Cette dichotomie caricaturale évacue toute nuance analytique. Le Bien et le Mal s’affrontent sans zones grises, sans complexité humaine ou institutionnelle. Cette simplification dessert la crédibilité même du témoignage proposé.
Le lecteur cherche à comprendre une situation politique délicate mais ne trouve qu’une mise en scène théâtrale. La réalité algérienne disparaît derrière un décor fonctionnel destiné à magnifier le personnage principal.
Le paradoxe d’une légende construite sur la dénonciation des mythes
L’ironie profonde de cet ouvrage réside dans sa contradiction interne. Le texte prétend dénoncer les récits officiels, les constructions idéologiques et les mythologies politiques.
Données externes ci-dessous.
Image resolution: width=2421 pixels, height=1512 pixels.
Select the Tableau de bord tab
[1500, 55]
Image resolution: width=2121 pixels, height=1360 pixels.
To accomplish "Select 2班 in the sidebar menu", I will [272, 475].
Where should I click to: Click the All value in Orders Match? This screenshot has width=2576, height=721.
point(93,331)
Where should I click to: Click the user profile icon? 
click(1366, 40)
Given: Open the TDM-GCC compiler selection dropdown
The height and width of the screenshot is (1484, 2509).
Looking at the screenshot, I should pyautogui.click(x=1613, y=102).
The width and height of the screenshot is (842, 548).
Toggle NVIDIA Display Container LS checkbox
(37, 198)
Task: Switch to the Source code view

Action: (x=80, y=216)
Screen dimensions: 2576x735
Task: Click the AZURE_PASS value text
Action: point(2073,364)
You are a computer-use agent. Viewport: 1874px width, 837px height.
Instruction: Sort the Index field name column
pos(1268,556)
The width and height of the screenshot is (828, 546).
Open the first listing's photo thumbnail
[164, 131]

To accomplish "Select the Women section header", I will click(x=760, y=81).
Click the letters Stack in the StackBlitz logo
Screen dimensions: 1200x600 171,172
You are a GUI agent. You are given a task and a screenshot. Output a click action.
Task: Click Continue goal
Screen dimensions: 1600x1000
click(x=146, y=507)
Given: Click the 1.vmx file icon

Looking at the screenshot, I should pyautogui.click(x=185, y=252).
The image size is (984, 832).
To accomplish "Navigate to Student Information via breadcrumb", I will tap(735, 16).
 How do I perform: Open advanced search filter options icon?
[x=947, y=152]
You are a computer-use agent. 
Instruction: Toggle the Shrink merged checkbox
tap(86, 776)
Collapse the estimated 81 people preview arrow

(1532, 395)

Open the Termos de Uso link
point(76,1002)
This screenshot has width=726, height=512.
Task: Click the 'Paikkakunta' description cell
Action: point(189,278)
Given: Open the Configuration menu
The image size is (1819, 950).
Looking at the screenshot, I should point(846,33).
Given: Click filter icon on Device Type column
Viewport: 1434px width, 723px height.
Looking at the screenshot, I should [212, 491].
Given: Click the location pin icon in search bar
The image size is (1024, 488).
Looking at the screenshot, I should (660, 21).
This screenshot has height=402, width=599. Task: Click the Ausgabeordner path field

Pourtant, il consacre toute son énergie à bâtir précisément ce qu’il critique : une mythologie personnelle.
Le narrateur affirme à plusieurs reprises incarner « l’affaire du siècle », représenter un symbole historique majeur. Cette fascination pour sa propre importance finit par effacer l’homme réel derrière une figure héroïque artificiellement construite.
Les lecteurs français, enthousiasmés avant la publication, espéraient découvrir un témoignage puissant sur l’arbitraire judiciaire. Ils se retrouvent face à un exercice narcissique où l’auteur dialogue essentiellement avec sa propre image.
Ce dernier ouvrage signé Boualem Sansal illustre ainsi les dérives d’une littérature qui confond témoignage authentique et autopromotion. En cherchant à s’inscrire prématurément au panthéon des grandes consciences persécutées, l’écrivain algérien dessert paradoxalement sa propre cause. La vraie force d’un témoignage réside dans sa retenue, non dans sa grandiloquence.